Invisibility sounds awful. The way I see it, we go through life trying to be noticed, like the tubby kid in PE class, whether in school, work or relationships, we are always inwardly shouting: "Pick me, pick me!" So it sucks when someone doesn't pick you. And that is where my superpower comes in. It dawns on me as I am making the (second) wine run with my flatmate. He is telling me about a woman who went on a round-the-world trip with her partner, only to have him turn around at the first stop and tell her it was over.
I've never met her but I know (having been dumped while printing boarding passes) that if I had a magic wand I'd wave the pain away. Like the Fairy Godmother of break-ups, when your heart gets broken and you think you can't go on - poof! - I appear with a bottle of red wine, a Xanax and my wonderful heartache-reversing wand.
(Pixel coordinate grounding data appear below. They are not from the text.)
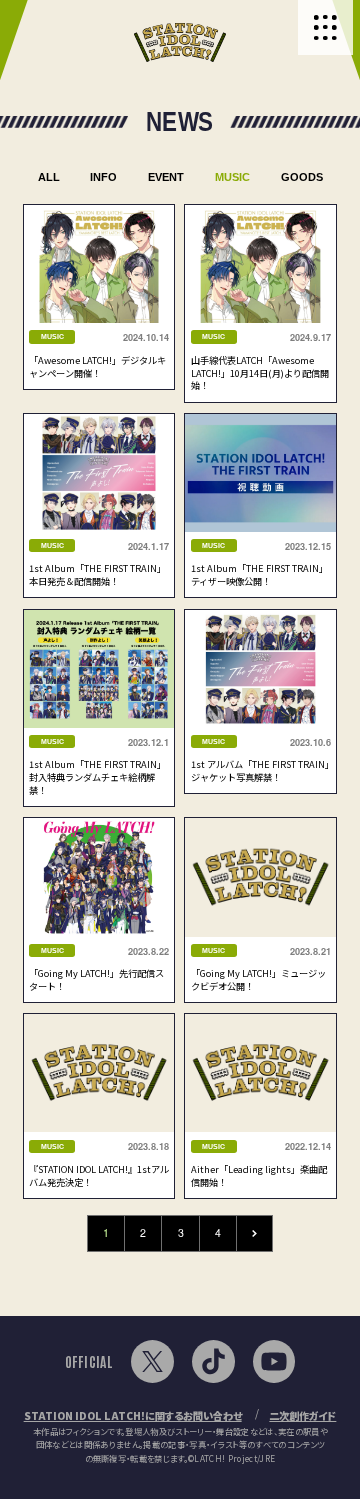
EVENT (166, 177)
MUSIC (232, 177)
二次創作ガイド (302, 1415)
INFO (103, 177)
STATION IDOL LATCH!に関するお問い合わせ (133, 1415)
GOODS (302, 177)
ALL (49, 177)
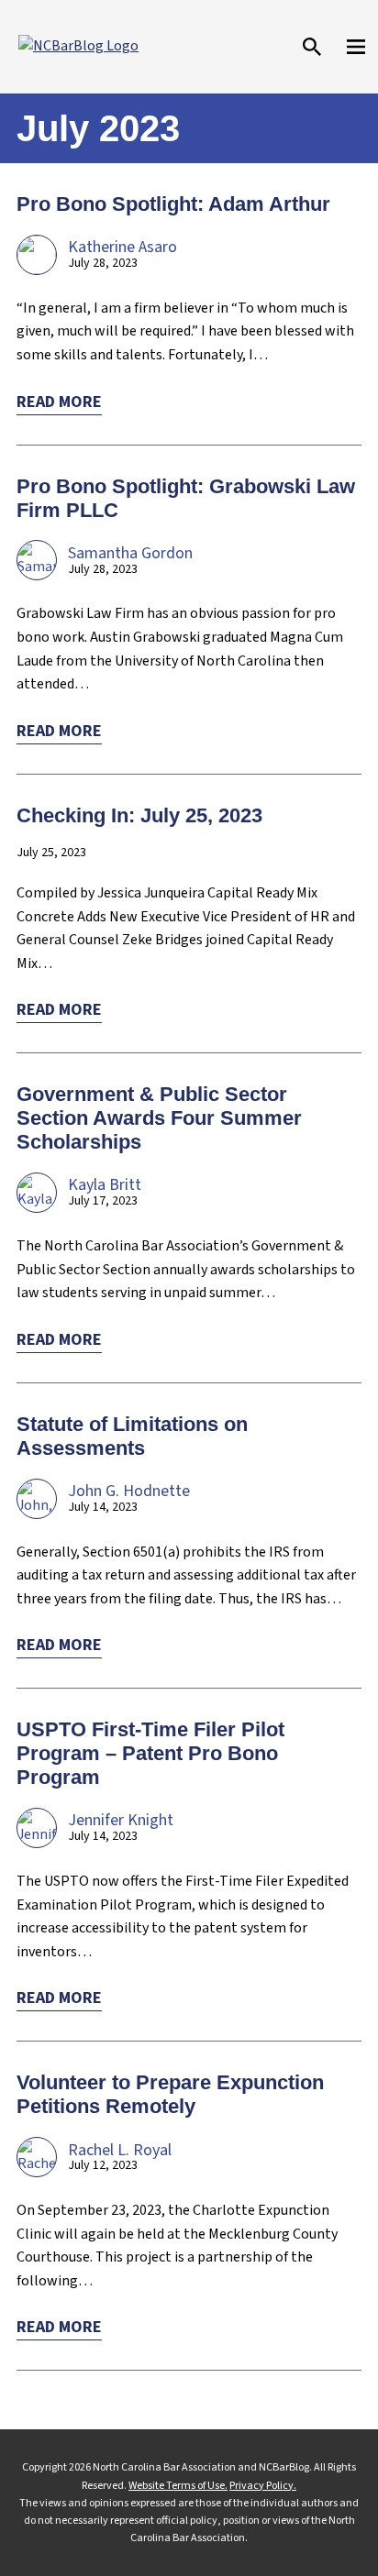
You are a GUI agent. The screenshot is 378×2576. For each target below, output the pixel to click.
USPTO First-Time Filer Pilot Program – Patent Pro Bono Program (150, 1753)
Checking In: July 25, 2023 (139, 815)
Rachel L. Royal (120, 2150)
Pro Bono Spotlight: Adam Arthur (173, 204)
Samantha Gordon (130, 553)
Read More (59, 402)
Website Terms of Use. (178, 2485)
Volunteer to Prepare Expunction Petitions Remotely (170, 2094)
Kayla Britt (104, 1184)
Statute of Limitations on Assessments (132, 1436)
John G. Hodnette (129, 1491)
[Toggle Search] (312, 47)
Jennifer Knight (120, 1820)
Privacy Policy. (262, 2485)
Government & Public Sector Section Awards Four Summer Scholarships (159, 1118)
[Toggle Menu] (356, 47)
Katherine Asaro (122, 247)
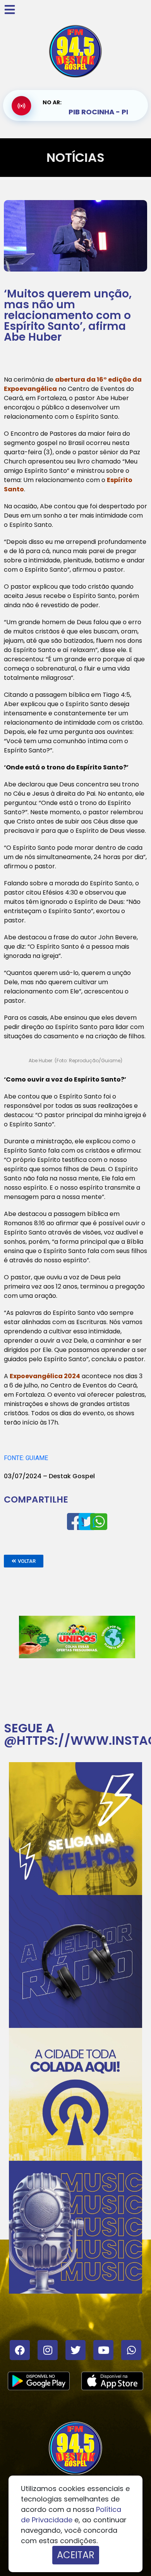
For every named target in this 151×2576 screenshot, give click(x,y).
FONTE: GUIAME (26, 1458)
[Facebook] (20, 2350)
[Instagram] (48, 2350)
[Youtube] (103, 2350)
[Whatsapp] (131, 2350)
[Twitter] (75, 2350)
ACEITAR (75, 2555)
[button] (23, 1561)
I wouldn't eradicate all the pain, because that raw emotion is life-affirming, character-building and 99pc more likely to make you think twice before dumping someone by text. Also, the immediate dumping aftermath, when your friends feed you wine with a spoon and wipe your nose, is lovely. So I'd let everyone have a day or two of crying in the shower, then I'd arrive with my magic wand just before the 'no one will ever love me' sets in and ping, you're back.
I'm a street angel and a house devil too
When I open my mouth, my mother comes out. She had a certain way of looking at you. A withering expression where you knew to retreat hastily.
I can remember situations where she held a door open for someone and they walked straight through without a thank you and she would say in a very caustic, posh and clipped way: "Don't mention it".
As my twilight years approach, I'm rapidly morphing into her. I was coming down a narrow road the other day with parked cars on the other side and I nicely waved a car through.
He struggled to pass me by and started glaring at me. An ugly specimen. Before, I would have mouthed swear words at him but I rolled down the window and said: "It's your lack of gratitude I have an issue with." There's decorum for you. Mother would have been proud.
Singing the re-entry blues after a break
I got an email on Monday morning, thanking me, amongst others, for our participation on a trip. We'd had a great time he said. We'd been in Italy, he said. Skiing, he said. When I looked up from my gardening-shredded cuticles, I did have a vague recollection of somewhere chilly. Pasta, skis, dancing, laughing... We'd got back on Saturday evening but this was Monday, a full 36 hours of real life later and reality was showing its teeth. I was back at work, I'd gone grocery shopping, the bank card was rejected, the stairs needed vaccuming. Had I really been away?
On a guided tour, you only have to worry about appropriate outfits and whether you need to pee. All the important stuff involving where and how is decided for you. Granted, on this one, with the skiing and all, I was also supposed to contribute by staying upright but they were very understanding about the fact that I struggled with that a lil more than others.
Because of their divine absence of any great need to be responsible, guided tours are extreme versions of any holiday. Even if you don't quite forget your troubles, the physical distance dilutes them. Perspective or escapism, who cares? A change really is as good as a rest.
But no matter the distance or degree of rest, reality can often seem turbo-turgid when you land back. In the dazzling glow of an impending break, certain jobs will be graaaaaaaand to finish at 6am on your returning Monday, the insurance shop-around and broken fridge light will all be easy "when you get back". But in the shadow of a retreating break, even emptying the dishwasher feels like a psychic attack. It's okay. This too will pass. It's just the re-entry blues.